How would he explain to the police in the morning the fact that there was no indication of forced entry? What would the insurance company say when they discovered that he’d left the front door open? How would Claire react when she learned that he’d allowed an intruder to walk right into their home?
He took one of the girls’ pullovers from the closet and wrapped it around the butt of the bat. He unlocked the door again and stepped outside.
The quiet street was chalky with moonlight. Leaves glistened blackly beneath the streetlamps. Nothing moved.
Holding his breath, he smashed the glass pane nearest the doorknob with the bat.

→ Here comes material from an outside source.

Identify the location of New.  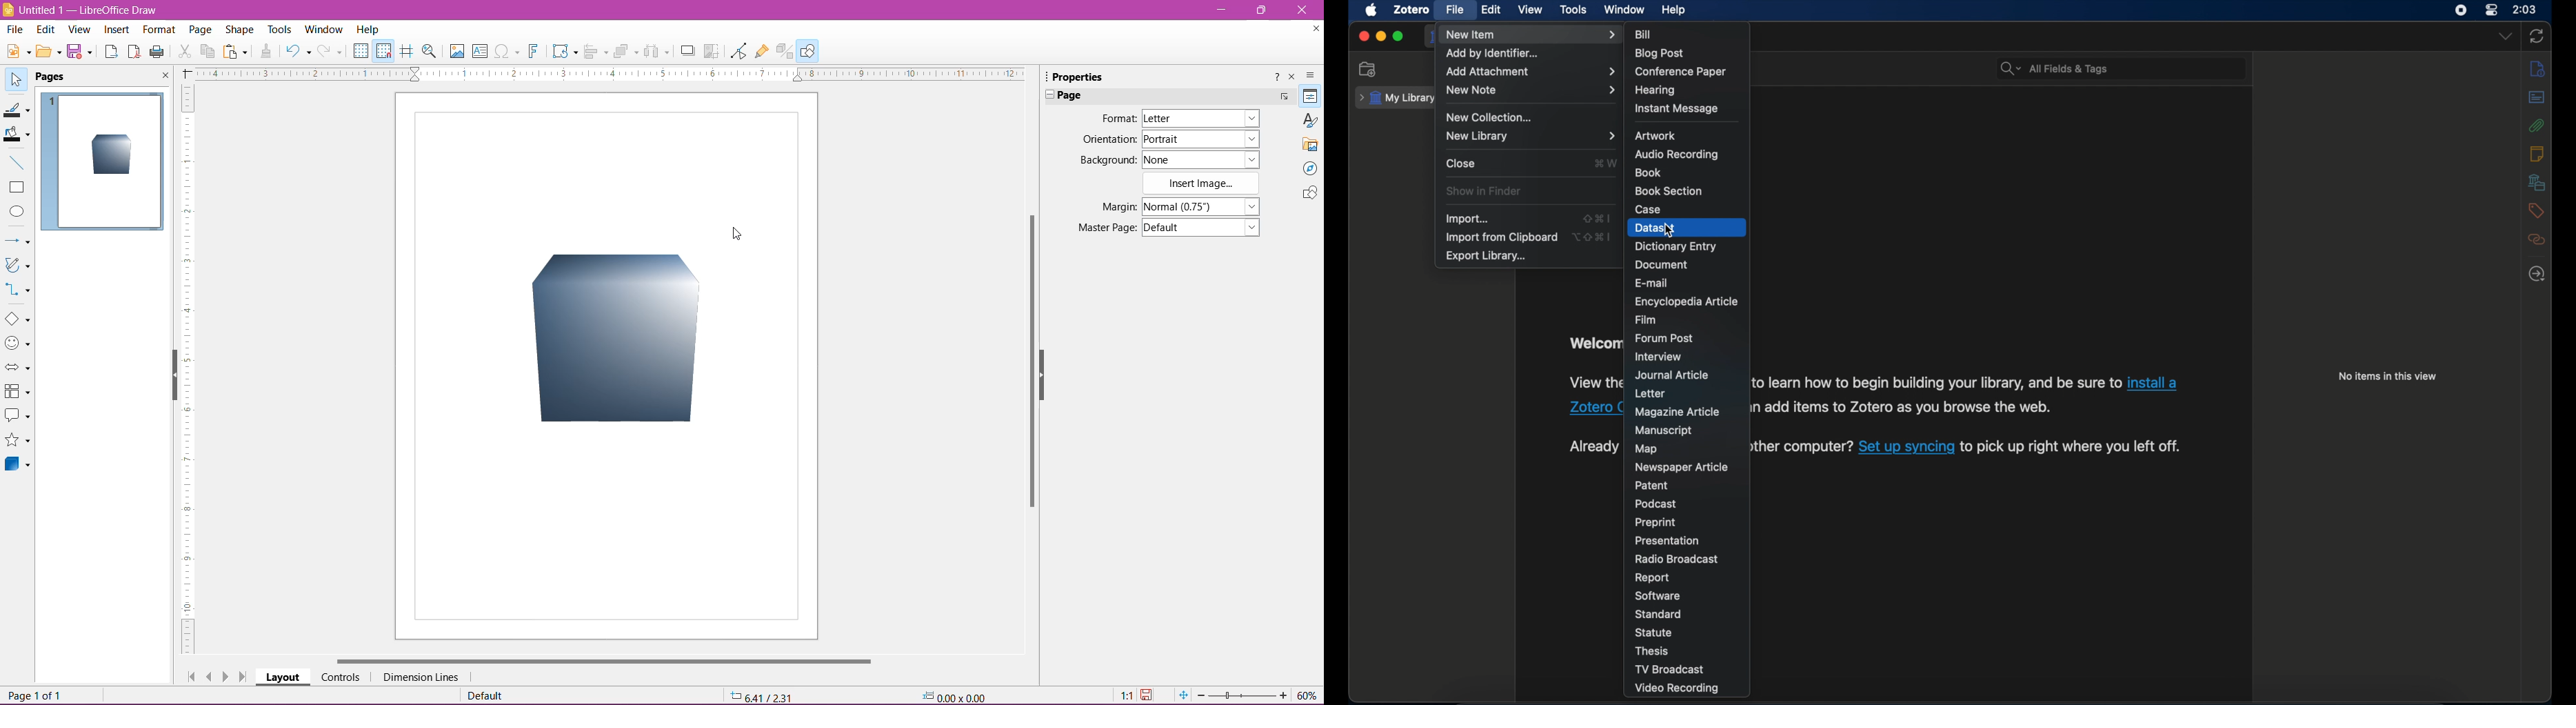
(17, 50).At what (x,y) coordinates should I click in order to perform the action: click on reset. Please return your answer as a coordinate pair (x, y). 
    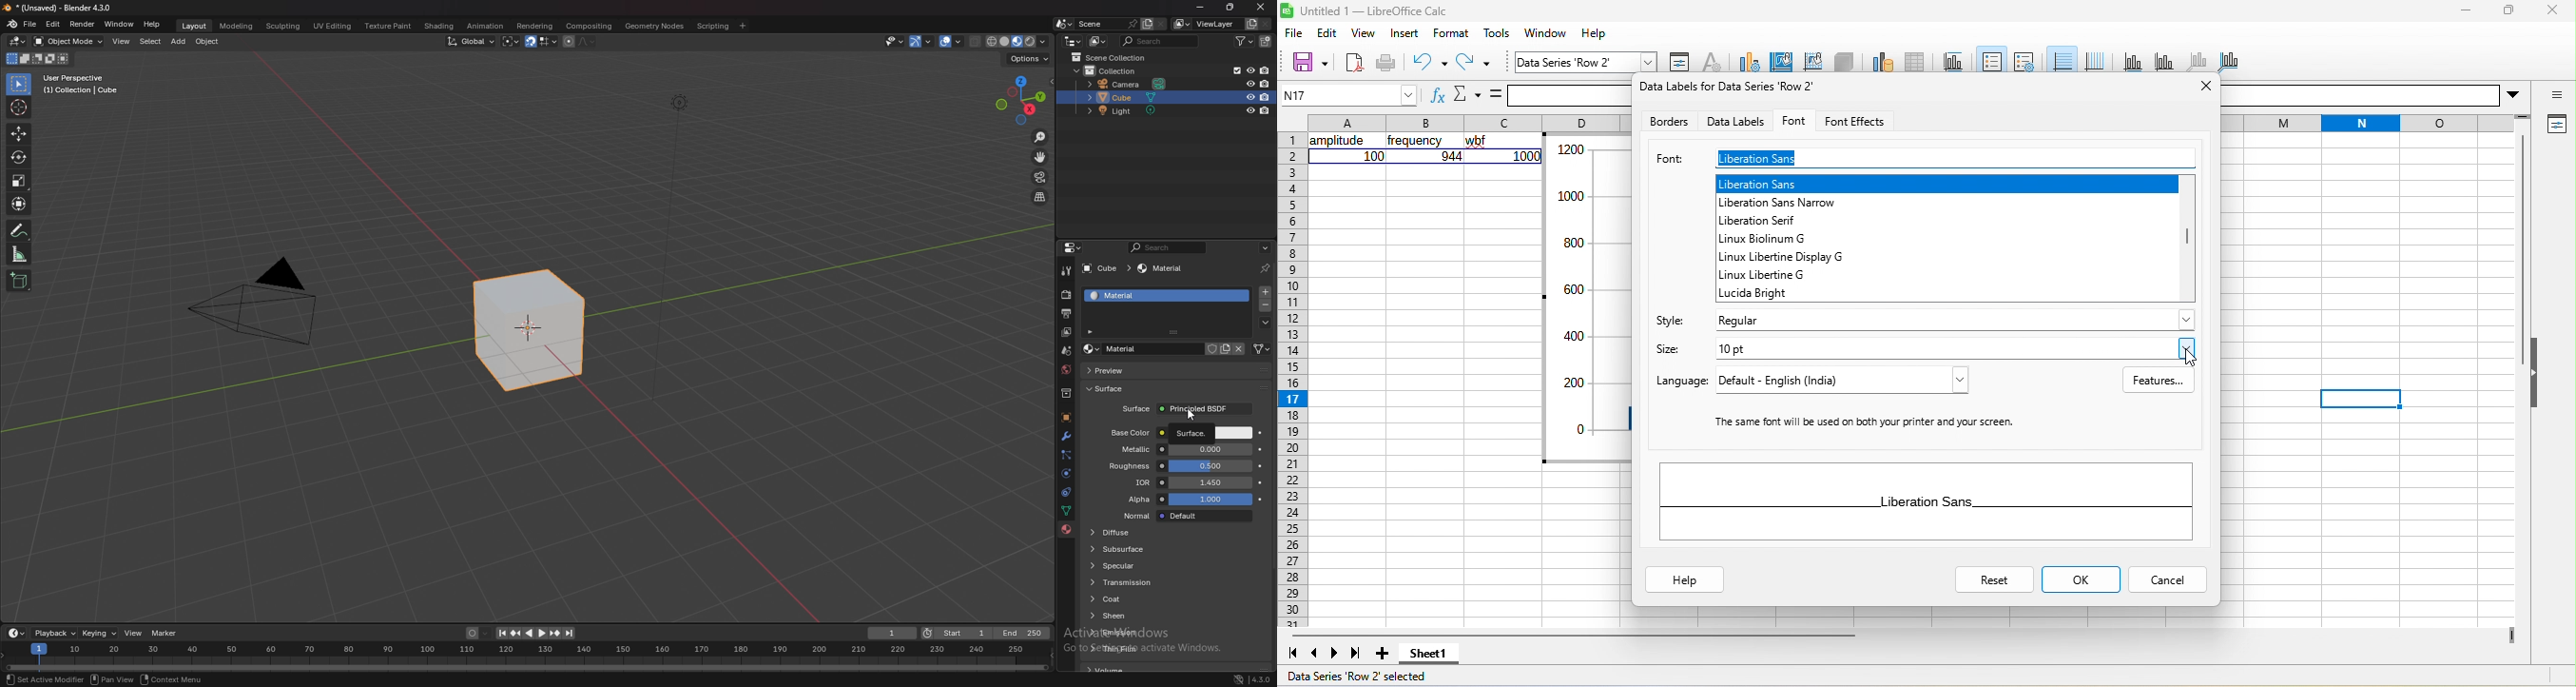
    Looking at the image, I should click on (1992, 580).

It hardly made a sound—the wind-chime tinkling of glass, then silence.
He stepped carefully over the shards and back into the house. Swiftly but methodically he again searched the living room, the kitchen, the dining room. He rummaged through all the closets, opened all the cabinets, pulled out all the drawers and emptied them onto the floor. Nothing was missing. Nothing had even been touched.
That meant the intruder was still in the house. They might have heard Pullman coming down the stairs. They might have ducked into the living room while Pullman was in the kitchen, and into the kitchen when he moved into the dining room. Where were they now?
Pullman dashed into the kitchen, the bat held high. Then back to the living room, and back again through the kitchen to the dining room. There was no one, and no place for anyone to hide.
With a sudden tremor of terror, he realized that the intruder might easily have crept up the stairs while he was in the foyer, wasting his time with the door. That had been as much as ten minutes ago.
He nearly screamed when, on his way to the staircase, the loose floorboard creaked beneath his weight.
Pullman opened the girls’ door.
“Thank God,” he whispered.
Ananda was awake. She said nothing and made no movement, just lay there peering up at him out of one moist eye.
He pressed a finger to his lips anyway. Then he rested the bat against one shoulder, crossed the room in three silent strides, and flung open the closet door with his free hand. There was no one there.
He crouched down next to his daughter’s bed. She was sitting up now, wide awake. Her sister murmured and tossed once but continued to sleep.
Pullman placed a reassuring but monitory hand on Ananda’s knee and whispered, “Somebody is in our house. They came in and then they came upstairs and now they’re hiding in Mom and Dad’s room. Dad’s going to protect you, though. Dad’s going to protect you and Mom and your sister from the intruder. You just stay here and look after Maya, okay? Don’t either of you leave this room, understand? Not even if you have to pee. And whatever happens, don’t go into Mom and Dad’s room. Just sit tight. Soon it will be morning and everything will be back to normal. We’ll make crepes for breakfast. Okay?”
He patted her knee, then got to his feet. At the door he looked back at the terrified girl and whispered, “Crepes and whip cream. But only if you and Maya are good girls. Only if you both stay put. Because if I catch either of you out there ...”
He shook the baseball bat, then slipped out of the room.
The intruder was here, in his bedroom.
They were hiding. They had heard Pullman coming and had hidden.
They must have panicked. Pullman could see exactly where the intruder was hiding as soon as he entered the room. The intruder, however, could not see him.
He stepped forward, the bat clutched tightly in both hands.
Claire, thankfully, was still asleep.
Silently he approached the bed. His thudding heart caused the entire room, the entire house, the entire neighborhood to shake.
With one quivering arm he raised his weapon above his head. Then he reached out, tossed aside the bedsheets, and with a scream brought the bat down with all his strength onto the intruder’s startled face.